As the smaller, daily questions were answered, my friends started to talk about how we were feeling as we finally shed our false sense of confidence and allowed ourselves to share our problems with one another. I slowly began to see that yes, my situation was unique, but I was the furthest thing from alone in my struggle to find my feet in Kingston.

Nonetheless, homesickness was a common theme among my friends. Some of them ached after seeing their high school sweethearts move on at Thanksgiving, and others found the higher academic expectations deeply trying. 

It was in these moments that I felt less alone—it was as if someone was finally patting me on the shoulder and saying, “We’re in this together.” 

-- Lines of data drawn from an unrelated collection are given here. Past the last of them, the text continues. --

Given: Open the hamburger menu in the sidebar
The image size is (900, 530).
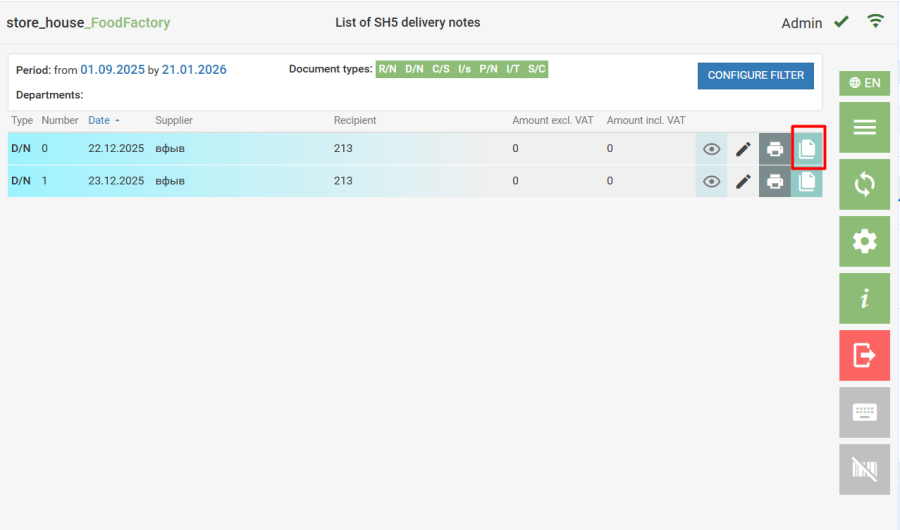Looking at the screenshot, I should pyautogui.click(x=864, y=127).
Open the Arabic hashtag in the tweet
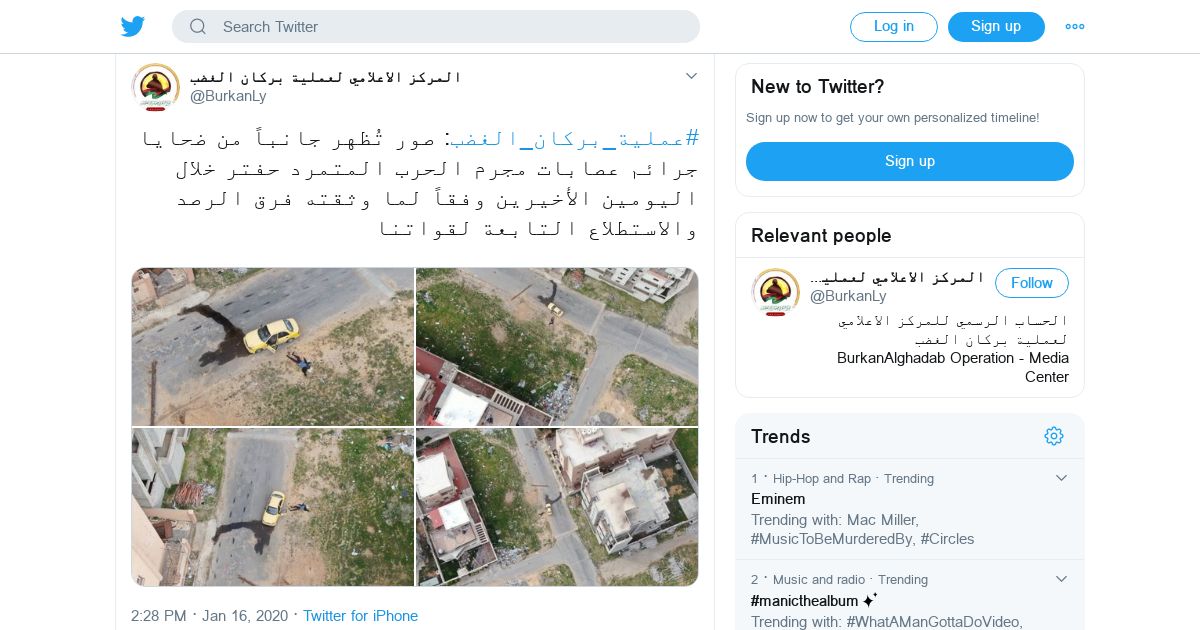 click(x=574, y=138)
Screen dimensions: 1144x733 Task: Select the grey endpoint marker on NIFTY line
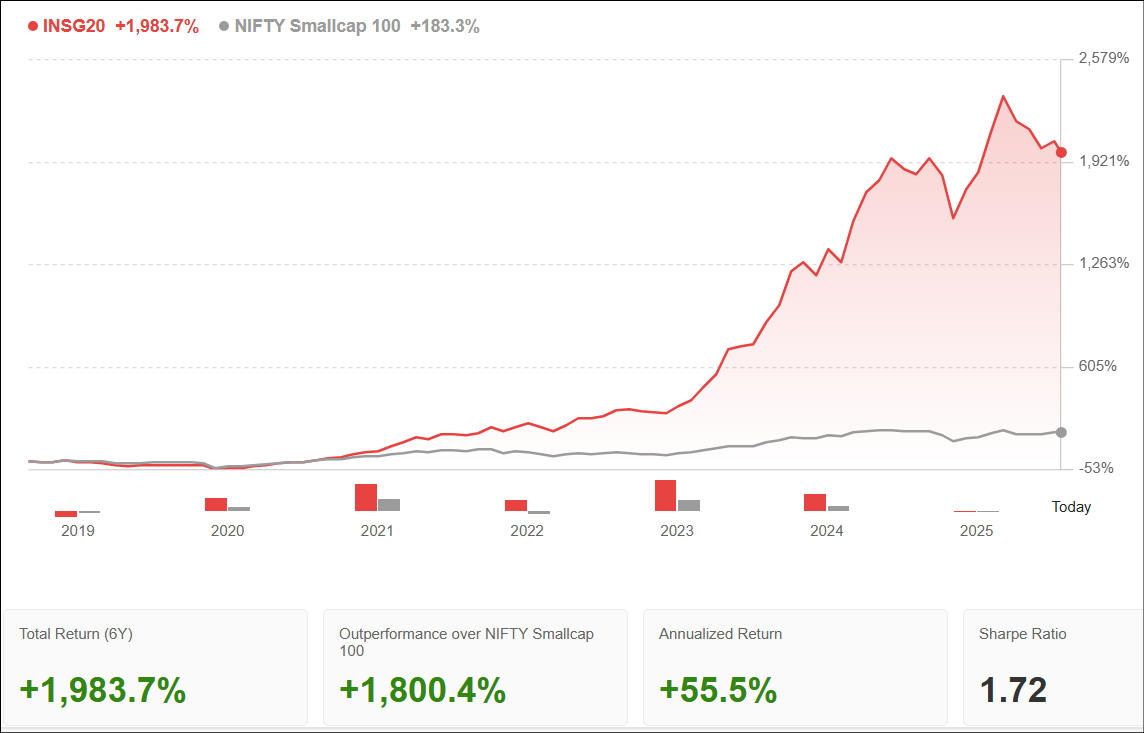point(1061,432)
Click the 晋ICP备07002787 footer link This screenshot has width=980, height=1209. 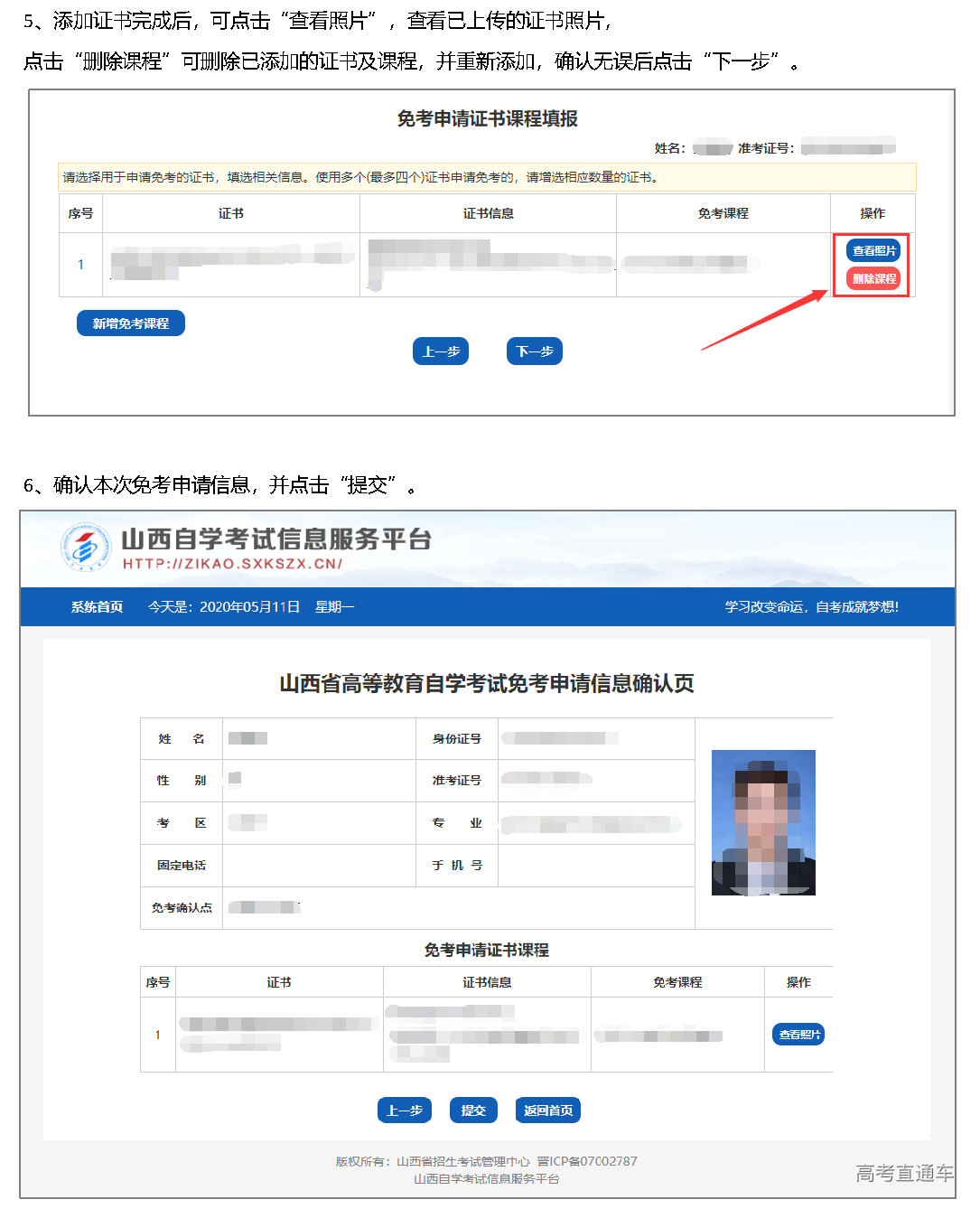click(x=587, y=1161)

The struggles—and the eventual highs as we adjusted to our new environment—brought us closer together and began to make Kingston feel like a second home.

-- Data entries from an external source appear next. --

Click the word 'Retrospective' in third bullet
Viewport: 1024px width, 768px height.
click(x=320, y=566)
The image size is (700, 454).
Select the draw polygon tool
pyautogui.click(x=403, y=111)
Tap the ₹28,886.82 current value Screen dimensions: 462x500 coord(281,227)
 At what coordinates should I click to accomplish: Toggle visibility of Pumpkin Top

As I slowly continued to digest Jeff’s death—the waves of loss becoming less frequent as time went on—it struck me that my first-year wouldn’t be defined by the hectic rush of its earliest days. I would most remember every moment afterwards—the ones spent in someone’s room watching a movie, arguing about sports or talking to the don after your fourth noise complaint. 

At the start of first year, most people give off a feeling of contentment where they seem to handle every plight of independence in stride. As I later found out, hardly anyone was as put together as I had predicted. 

Once we’d admitted this to each other, we were able to lift each other up—and it’s something I’ll never forget.

Suddenly, by the end of first semester, the same place that had swept the rug from under me was carefully placing it right back under my feet.

My first months at Queen’s showed me what it was like to lose every sense of connection, and build yourself back up from nothing. Despite the homesickness and tragedy I still find myself at a loss for words two years later. 

First year provided me with a group of people with whom I shared common ground and, now, whom I consider family.

We all came to Queen’s lost and confused, which is exactly what helped us find our way to each other. Going from the lowest of lows to the highest of highs forced me to recognize what friendship was worth and made me nurture those connections more than I ever have. 

First year is never an easy year, but I encourage everyone to stay on the lookout for their new Queen’s family; the people you pass in the stairway on move-in day may be the people that hold your hand in your hardest moments this year.

I desperately wish that night before Frosh Week never happened. But the connections I made and difficulties I shared with a supportive group of similarly scrambling people taught me that no one ever has to feel alone—no matter the size of their struggle.